Interface element records
# # #
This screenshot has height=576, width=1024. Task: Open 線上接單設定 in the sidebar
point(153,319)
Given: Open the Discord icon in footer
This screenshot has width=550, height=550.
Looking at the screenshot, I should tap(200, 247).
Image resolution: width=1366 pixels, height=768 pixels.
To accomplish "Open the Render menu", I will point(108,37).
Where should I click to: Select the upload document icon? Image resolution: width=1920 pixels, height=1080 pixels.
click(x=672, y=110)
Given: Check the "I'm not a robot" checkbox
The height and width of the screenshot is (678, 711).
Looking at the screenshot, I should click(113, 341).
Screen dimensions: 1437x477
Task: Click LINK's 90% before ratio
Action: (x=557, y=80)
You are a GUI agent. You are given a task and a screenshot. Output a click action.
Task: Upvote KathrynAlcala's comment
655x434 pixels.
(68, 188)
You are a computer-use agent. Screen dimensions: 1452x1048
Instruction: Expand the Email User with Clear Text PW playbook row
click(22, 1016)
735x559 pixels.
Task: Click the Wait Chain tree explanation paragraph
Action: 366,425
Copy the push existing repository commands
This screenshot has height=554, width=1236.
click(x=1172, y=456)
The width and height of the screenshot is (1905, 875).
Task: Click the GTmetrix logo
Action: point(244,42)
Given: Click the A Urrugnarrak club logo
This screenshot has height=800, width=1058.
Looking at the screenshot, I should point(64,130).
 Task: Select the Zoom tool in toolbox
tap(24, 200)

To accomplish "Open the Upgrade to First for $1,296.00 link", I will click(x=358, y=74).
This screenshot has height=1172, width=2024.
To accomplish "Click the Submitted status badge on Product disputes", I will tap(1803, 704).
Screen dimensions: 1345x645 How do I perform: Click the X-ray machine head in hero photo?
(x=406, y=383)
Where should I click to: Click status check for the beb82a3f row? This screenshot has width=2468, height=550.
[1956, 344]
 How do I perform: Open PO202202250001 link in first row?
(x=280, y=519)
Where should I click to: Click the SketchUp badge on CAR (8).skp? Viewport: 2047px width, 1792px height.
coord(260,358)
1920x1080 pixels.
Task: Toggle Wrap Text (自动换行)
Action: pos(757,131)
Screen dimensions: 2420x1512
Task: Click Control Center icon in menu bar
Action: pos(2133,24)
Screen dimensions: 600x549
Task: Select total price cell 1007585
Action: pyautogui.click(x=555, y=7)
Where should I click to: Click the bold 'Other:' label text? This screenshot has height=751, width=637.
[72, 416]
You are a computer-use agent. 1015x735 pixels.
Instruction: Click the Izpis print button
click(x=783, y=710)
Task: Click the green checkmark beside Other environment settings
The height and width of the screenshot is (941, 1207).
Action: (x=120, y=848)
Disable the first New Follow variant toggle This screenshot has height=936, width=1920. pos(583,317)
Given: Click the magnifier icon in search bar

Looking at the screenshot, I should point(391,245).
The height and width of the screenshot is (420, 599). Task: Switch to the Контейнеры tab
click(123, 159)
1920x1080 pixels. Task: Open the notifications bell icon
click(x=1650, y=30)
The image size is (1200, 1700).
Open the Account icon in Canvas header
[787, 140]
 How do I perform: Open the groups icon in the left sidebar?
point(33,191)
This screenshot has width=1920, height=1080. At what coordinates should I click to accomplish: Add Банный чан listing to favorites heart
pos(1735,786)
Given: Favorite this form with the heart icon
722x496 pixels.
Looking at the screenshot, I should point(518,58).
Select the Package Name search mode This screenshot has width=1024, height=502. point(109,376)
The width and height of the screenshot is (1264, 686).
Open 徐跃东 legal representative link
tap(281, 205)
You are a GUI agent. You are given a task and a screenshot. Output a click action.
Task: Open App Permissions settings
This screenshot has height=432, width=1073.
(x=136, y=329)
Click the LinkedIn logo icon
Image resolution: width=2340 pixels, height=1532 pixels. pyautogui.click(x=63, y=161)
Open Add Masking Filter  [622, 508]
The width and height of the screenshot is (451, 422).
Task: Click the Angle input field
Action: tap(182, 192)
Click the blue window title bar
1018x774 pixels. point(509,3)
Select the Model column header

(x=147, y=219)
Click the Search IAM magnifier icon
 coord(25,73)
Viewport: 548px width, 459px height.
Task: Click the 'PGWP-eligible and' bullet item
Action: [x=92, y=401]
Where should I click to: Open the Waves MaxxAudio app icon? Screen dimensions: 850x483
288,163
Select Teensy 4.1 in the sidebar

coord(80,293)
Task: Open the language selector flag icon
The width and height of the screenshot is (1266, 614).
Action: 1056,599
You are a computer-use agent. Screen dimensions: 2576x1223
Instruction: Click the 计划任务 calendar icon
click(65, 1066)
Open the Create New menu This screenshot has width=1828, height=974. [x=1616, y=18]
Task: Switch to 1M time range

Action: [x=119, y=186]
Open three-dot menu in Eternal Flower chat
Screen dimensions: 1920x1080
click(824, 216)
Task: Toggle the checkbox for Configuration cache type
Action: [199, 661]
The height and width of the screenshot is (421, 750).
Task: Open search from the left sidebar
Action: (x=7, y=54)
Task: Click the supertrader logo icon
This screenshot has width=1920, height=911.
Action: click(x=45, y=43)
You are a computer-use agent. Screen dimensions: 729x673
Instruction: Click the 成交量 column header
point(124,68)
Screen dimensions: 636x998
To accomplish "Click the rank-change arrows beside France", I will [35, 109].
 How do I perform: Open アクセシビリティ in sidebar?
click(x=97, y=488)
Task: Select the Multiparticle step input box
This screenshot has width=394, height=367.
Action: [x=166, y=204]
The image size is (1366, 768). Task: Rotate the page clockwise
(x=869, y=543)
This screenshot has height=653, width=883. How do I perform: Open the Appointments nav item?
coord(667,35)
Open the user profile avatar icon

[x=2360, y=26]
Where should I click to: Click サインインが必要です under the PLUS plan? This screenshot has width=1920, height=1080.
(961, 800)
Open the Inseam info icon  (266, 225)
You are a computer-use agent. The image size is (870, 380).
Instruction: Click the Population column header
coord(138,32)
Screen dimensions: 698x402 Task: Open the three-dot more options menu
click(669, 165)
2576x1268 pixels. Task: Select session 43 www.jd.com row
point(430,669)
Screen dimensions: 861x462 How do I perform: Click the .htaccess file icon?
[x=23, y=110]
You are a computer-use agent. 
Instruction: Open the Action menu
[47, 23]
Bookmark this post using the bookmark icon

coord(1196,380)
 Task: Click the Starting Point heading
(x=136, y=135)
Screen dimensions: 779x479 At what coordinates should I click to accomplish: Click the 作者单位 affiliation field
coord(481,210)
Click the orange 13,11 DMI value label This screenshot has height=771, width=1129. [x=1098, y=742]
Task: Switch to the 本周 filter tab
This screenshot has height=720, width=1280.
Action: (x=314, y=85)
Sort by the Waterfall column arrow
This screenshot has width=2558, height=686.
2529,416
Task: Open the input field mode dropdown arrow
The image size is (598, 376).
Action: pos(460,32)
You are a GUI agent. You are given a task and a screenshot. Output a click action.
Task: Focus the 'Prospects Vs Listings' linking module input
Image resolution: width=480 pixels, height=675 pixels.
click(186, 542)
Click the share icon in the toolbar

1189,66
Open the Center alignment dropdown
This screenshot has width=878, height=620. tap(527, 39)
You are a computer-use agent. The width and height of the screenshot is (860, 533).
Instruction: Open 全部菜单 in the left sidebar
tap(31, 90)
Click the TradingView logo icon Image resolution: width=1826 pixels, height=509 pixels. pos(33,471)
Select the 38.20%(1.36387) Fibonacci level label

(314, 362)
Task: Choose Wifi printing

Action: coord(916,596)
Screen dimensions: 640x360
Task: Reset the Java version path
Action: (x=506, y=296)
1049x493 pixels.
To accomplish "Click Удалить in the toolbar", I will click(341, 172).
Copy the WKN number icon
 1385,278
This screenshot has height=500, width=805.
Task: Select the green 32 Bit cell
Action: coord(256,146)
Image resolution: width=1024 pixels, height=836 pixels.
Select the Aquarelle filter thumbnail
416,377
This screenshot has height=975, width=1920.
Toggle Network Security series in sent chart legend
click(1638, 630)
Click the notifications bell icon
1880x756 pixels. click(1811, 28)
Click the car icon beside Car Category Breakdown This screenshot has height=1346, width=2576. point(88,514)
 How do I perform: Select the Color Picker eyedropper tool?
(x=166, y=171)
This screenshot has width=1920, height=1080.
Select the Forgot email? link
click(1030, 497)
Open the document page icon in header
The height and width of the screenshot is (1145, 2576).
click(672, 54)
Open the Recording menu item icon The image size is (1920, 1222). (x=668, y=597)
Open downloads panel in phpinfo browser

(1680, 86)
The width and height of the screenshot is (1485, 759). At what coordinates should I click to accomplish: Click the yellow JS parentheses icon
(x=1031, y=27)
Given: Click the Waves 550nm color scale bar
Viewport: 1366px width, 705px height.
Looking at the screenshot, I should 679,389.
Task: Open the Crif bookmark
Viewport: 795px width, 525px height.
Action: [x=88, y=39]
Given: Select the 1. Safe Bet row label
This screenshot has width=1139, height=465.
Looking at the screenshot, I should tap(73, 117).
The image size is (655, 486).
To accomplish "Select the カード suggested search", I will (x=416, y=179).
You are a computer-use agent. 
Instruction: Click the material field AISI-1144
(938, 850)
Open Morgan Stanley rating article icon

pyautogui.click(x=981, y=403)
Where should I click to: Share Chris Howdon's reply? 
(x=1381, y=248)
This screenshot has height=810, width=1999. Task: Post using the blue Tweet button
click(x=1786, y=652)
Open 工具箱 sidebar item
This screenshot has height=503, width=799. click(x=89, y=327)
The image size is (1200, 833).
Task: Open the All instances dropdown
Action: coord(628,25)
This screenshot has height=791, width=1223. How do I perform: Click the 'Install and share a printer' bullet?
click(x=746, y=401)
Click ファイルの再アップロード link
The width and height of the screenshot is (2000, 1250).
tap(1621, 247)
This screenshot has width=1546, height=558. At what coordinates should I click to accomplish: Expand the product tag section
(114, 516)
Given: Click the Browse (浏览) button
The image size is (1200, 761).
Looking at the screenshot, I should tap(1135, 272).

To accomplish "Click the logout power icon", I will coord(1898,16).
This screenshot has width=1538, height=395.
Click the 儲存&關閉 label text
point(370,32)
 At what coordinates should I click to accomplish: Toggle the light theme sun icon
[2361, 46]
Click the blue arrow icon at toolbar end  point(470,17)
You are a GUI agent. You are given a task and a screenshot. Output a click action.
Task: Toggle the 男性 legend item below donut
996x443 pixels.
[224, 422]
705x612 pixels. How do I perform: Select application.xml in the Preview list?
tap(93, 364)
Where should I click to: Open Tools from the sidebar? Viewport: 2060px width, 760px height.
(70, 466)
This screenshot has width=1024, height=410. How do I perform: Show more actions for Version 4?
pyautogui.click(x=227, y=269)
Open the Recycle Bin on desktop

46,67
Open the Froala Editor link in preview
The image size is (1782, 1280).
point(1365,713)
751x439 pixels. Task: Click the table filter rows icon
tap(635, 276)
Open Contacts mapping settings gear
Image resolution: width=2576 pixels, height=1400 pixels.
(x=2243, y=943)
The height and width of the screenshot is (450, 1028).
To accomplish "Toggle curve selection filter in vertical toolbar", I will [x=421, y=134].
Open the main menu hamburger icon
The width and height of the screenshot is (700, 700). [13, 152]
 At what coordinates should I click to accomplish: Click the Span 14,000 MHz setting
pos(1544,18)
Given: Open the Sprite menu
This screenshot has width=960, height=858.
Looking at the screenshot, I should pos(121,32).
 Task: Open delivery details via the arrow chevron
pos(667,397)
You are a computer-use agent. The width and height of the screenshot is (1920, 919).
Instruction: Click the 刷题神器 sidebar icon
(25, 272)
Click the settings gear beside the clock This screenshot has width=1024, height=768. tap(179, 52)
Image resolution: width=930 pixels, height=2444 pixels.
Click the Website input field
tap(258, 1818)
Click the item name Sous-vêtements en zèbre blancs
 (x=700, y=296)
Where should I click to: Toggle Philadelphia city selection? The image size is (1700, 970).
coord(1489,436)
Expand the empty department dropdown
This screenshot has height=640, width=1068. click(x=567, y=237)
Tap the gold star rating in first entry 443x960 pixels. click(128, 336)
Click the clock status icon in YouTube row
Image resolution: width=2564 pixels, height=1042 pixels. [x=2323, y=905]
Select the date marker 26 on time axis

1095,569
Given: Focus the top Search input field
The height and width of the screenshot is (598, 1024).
# # #
* **Task prompt**
Identify every line of the data above that contains the string "Viewport" and copy those lines. Case counts.

* **Written answer**
Where should I click to: Click the SketchUp badge on CAR (8).skp? Viewport: 2047px width, 1792px height.
Viewport: 548px width, 459px height.
Viewport: 1366px width, 705px height.
Viewport: 795px width, 525px height.
Where should I click to: Open Tools from the sidebar? Viewport: 2060px width, 760px height.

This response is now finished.